Please output the lines shown below exactly as they appear.

Records from a data source:
━━━━━━━━━━━━━━━━━━━━
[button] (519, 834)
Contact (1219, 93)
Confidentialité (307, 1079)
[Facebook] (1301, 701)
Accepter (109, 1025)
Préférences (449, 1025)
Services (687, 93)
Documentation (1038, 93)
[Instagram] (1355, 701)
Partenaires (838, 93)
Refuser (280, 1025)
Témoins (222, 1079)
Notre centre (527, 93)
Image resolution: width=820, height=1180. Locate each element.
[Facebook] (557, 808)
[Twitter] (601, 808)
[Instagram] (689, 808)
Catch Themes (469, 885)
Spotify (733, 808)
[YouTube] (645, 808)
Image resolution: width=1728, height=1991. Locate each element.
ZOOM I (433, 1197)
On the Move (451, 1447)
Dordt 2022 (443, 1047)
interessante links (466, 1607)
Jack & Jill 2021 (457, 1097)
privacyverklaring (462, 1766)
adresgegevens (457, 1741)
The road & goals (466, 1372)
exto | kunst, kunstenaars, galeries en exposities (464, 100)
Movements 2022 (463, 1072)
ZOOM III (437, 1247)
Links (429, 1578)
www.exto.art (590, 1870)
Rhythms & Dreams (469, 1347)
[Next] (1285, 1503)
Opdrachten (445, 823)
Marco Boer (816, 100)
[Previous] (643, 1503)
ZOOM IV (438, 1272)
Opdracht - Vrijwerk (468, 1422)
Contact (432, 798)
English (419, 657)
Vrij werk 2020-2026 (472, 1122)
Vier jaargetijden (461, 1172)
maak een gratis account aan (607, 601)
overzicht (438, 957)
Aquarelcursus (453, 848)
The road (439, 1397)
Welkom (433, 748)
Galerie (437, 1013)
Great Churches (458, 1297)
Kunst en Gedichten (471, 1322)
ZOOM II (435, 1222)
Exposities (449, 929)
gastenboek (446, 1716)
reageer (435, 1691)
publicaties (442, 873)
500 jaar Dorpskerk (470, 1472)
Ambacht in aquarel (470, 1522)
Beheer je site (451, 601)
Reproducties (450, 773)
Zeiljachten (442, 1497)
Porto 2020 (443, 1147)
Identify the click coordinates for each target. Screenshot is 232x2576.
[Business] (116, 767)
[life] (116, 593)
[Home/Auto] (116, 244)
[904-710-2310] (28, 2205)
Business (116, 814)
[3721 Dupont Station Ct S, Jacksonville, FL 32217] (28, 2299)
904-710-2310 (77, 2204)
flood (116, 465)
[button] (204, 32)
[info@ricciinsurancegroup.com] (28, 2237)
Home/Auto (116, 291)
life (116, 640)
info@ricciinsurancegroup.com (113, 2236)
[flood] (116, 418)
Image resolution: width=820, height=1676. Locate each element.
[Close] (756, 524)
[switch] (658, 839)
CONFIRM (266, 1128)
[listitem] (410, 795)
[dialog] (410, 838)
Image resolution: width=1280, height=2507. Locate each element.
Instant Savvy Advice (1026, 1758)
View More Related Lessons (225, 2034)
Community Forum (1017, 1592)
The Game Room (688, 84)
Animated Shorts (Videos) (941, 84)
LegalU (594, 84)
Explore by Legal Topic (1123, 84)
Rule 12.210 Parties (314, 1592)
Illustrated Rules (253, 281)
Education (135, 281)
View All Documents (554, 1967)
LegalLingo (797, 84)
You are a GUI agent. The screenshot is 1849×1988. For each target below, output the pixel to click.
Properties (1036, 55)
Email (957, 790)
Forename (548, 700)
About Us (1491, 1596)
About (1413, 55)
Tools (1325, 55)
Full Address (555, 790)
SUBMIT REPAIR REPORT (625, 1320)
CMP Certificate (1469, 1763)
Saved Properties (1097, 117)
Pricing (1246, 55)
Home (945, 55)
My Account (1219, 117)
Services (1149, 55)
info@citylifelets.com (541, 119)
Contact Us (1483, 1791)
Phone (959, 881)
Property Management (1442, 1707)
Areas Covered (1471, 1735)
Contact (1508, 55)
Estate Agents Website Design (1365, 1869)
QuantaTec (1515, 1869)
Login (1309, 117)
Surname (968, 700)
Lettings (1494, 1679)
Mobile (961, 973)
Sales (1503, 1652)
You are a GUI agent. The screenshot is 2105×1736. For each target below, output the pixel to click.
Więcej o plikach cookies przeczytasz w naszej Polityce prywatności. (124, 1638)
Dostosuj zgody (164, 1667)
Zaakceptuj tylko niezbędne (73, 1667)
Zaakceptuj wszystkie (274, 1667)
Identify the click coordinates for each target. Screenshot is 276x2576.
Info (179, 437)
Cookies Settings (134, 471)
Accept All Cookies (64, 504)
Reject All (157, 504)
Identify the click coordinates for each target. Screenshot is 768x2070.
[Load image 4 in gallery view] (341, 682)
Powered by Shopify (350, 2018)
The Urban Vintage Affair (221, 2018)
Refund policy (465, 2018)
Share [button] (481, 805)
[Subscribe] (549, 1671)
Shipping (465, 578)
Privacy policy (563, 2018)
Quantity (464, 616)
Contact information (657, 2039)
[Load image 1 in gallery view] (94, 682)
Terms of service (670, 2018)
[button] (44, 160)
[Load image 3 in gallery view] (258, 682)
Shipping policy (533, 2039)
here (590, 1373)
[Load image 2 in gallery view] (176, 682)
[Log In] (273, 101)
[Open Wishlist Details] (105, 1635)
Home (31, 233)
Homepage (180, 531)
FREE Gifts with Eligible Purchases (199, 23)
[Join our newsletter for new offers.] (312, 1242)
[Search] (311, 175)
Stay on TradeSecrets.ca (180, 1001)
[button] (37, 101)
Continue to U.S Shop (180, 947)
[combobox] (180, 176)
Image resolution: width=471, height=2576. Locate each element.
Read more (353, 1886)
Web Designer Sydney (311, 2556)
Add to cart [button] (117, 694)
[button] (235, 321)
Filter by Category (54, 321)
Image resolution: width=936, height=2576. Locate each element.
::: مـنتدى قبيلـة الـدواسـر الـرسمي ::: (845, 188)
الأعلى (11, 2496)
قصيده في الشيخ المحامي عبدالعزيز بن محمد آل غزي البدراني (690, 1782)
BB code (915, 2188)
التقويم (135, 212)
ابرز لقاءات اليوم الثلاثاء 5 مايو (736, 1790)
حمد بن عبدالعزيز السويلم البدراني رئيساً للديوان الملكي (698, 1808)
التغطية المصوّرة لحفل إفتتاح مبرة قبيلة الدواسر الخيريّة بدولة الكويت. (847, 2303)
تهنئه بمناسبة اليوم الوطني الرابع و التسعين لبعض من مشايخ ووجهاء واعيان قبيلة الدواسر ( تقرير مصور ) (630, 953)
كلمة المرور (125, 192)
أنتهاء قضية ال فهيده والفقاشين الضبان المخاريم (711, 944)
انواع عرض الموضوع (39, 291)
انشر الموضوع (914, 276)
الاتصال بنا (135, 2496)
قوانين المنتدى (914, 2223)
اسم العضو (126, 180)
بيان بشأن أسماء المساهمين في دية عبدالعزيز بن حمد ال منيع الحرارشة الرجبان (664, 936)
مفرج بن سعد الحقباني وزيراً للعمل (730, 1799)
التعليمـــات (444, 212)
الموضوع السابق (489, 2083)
━━━━━━━━━━━━━━━━━━━━
REPLY TO THE TASK:
[button] (519, 834)
Contact (1219, 93)
Confidentialité (307, 1079)
[Facebook] (1301, 701)
Accepter (109, 1025)
Préférences (449, 1025)
Services (687, 93)
Documentation (1038, 93)
[Instagram] (1355, 701)
Partenaires (838, 93)
Refuser (280, 1025)
Témoins (222, 1079)
Notre centre (527, 93)
Image resolution: width=820, height=1180. Locate each element.
[Facebook] (557, 808)
[Twitter] (601, 808)
[Instagram] (689, 808)
Catch Themes (469, 885)
Spotify (733, 808)
[YouTube] (645, 808)
Image resolution: width=1728, height=1991. Locate each element.
ZOOM I (433, 1197)
On the Move (451, 1447)
Dordt 2022 (443, 1047)
interessante links (466, 1607)
Jack & Jill 2021 (457, 1097)
privacyverklaring (462, 1766)
adresgegevens (457, 1741)
The road & goals (466, 1372)
exto | kunst, kunstenaars, galeries en exposities (464, 100)
Movements 2022 (463, 1072)
ZOOM III (437, 1247)
Links (429, 1578)
www.exto.art (590, 1870)
Rhythms & Dreams (469, 1347)
[Next] (1285, 1503)
Opdrachten (445, 823)
Marco Boer (816, 100)
[Previous] (643, 1503)
ZOOM IV (438, 1272)
Opdracht - Vrijwerk (468, 1422)
Contact (432, 798)
English (419, 657)
Vrij werk 2020-2026 (472, 1122)
Vier jaargetijden (461, 1172)
maak een gratis account aan (607, 601)
overzicht (438, 957)
Aquarelcursus (453, 848)
The road (439, 1397)
Welkom (433, 748)
Galerie (437, 1013)
Great Churches (458, 1297)
Kunst en Gedichten (471, 1322)
ZOOM II (435, 1222)
Exposities (449, 929)
gastenboek (446, 1716)
reageer (435, 1691)
publicaties (442, 873)
500 jaar Dorpskerk (470, 1472)
Ambacht in aquarel (470, 1522)
Beheer je site (451, 601)
Reproducties (450, 773)
Zeiljachten (442, 1497)
Porto 2020 (443, 1147)
Identify the click coordinates for each target. Screenshot is 232x2576.
[Business] (116, 767)
[life] (116, 593)
[Home/Auto] (116, 244)
[904-710-2310] (28, 2205)
Business (116, 814)
[3721 Dupont Station Ct S, Jacksonville, FL 32217] (28, 2299)
904-710-2310 (77, 2204)
flood (116, 465)
[button] (204, 32)
[info@ricciinsurancegroup.com] (28, 2237)
Home/Auto (116, 291)
life (116, 640)
info@ricciinsurancegroup.com (113, 2236)
[flood] (116, 418)
Image resolution: width=820, height=1676. Locate each element.
[Close] (756, 524)
[switch] (658, 839)
CONFIRM (266, 1128)
[listitem] (410, 795)
[dialog] (410, 838)
Image resolution: width=1280, height=2507. Locate each element.
Instant Savvy Advice (1026, 1758)
View More Related Lessons (225, 2034)
Community Forum (1017, 1592)
The Game Room (688, 84)
Animated Shorts (Videos) (941, 84)
LegalU (594, 84)
Explore by Legal Topic (1123, 84)
Rule 12.210 Parties (314, 1592)
Illustrated Rules (253, 281)
Education (135, 281)
View All Documents (554, 1967)
LegalLingo (797, 84)
You are a GUI agent. The screenshot is 1849×1988. For each target below, output the pixel to click.
Properties (1036, 55)
Email (957, 790)
Forename (548, 700)
About Us (1491, 1596)
About (1413, 55)
Tools (1325, 55)
Full Address (555, 790)
SUBMIT REPAIR REPORT (625, 1320)
CMP Certificate (1469, 1763)
Saved Properties (1097, 117)
Pricing (1246, 55)
Home (945, 55)
My Account (1219, 117)
Services (1149, 55)
info@citylifelets.com (541, 119)
Contact Us (1483, 1791)
Phone (959, 881)
Property Management (1442, 1707)
Areas Covered (1471, 1735)
Contact (1508, 55)
Estate Agents Website Design (1365, 1869)
QuantaTec (1515, 1869)
Login (1309, 117)
Surname (968, 700)
Lettings (1494, 1679)
Mobile (961, 973)
Sales (1503, 1652)
You are a GUI agent. The screenshot is 2105×1736. For each target below, output the pixel to click.
Więcej o plikach cookies przeczytasz w naszej Polityce prywatności. (124, 1638)
Dostosuj zgody (164, 1667)
Zaakceptuj tylko niezbędne (73, 1667)
Zaakceptuj wszystkie (274, 1667)
Identify the click coordinates for each target. Screenshot is 276x2576.
Info (179, 437)
Cookies Settings (134, 471)
Accept All Cookies (64, 504)
Reject All (157, 504)
Identify the click coordinates for each target. Screenshot is 768x2070.
[Load image 4 in gallery view] (341, 682)
Powered by Shopify (350, 2018)
The Urban Vintage Affair (221, 2018)
Refund policy (465, 2018)
Share [button] (481, 805)
[Subscribe] (549, 1671)
Shipping (465, 578)
Privacy policy (563, 2018)
Quantity (464, 616)
Contact information (657, 2039)
[Load image 1 in gallery view] (94, 682)
Terms of service (670, 2018)
[button] (44, 160)
[Load image 3 in gallery view] (258, 682)
Shipping policy (533, 2039)
here (590, 1373)
[Load image 2 in gallery view] (176, 682)
[Log In] (273, 101)
[Open Wishlist Details] (105, 1635)
Home (31, 233)
Homepage (180, 531)
FREE Gifts with Eligible Purchases (199, 23)
[Join our newsletter for new offers.] (312, 1242)
[Search] (311, 175)
Stay on TradeSecrets.ca (180, 1001)
[button] (37, 101)
Continue to U.S Shop (180, 947)
[combobox] (180, 176)
Image resolution: width=471, height=2576. Locate each element.
Read more (353, 1886)
Web Designer Sydney (311, 2556)
Add to cart [button] (117, 694)
[button] (235, 321)
Filter by Category (54, 321)
Image resolution: width=936, height=2576. Locate each element.
::: مـنتدى قبيلـة الـدواسـر الـرسمي ::: (845, 188)
الأعلى (11, 2496)
قصيده في الشيخ المحامي عبدالعزيز بن محمد آل غزي البدراني (690, 1782)
BB code (915, 2188)
التقويم (135, 212)
ابرز لقاءات اليوم الثلاثاء 5 مايو (736, 1790)
حمد بن عبدالعزيز السويلم البدراني رئيساً للديوان الملكي (698, 1808)
التغطية المصوّرة لحفل إفتتاح مبرة قبيلة الدواسر الخيريّة بدولة الكويت. (847, 2303)
تهنئه بمناسبة اليوم الوطني الرابع و التسعين لبعض من مشايخ ووجهاء واعيان قبيلة الدواسر ( تقرير مصور ) (630, 953)
كلمة المرور (125, 192)
أنتهاء قضية ال فهيده والفقاشين الضبان المخاريم (711, 944)
انواع عرض الموضوع (39, 291)
انشر الموضوع (914, 276)
الاتصال بنا (135, 2496)
قوانين المنتدى (914, 2223)
اسم العضو (126, 180)
بيان بشأن أسماء المساهمين في دية عبدالعزيز بن حمد ال منيع الحرارشة الرجبان (664, 936)
مفرج بن سعد الحقباني وزيراً للعمل (730, 1799)
التعليمـــات (444, 212)
الموضوع السابق (489, 2083)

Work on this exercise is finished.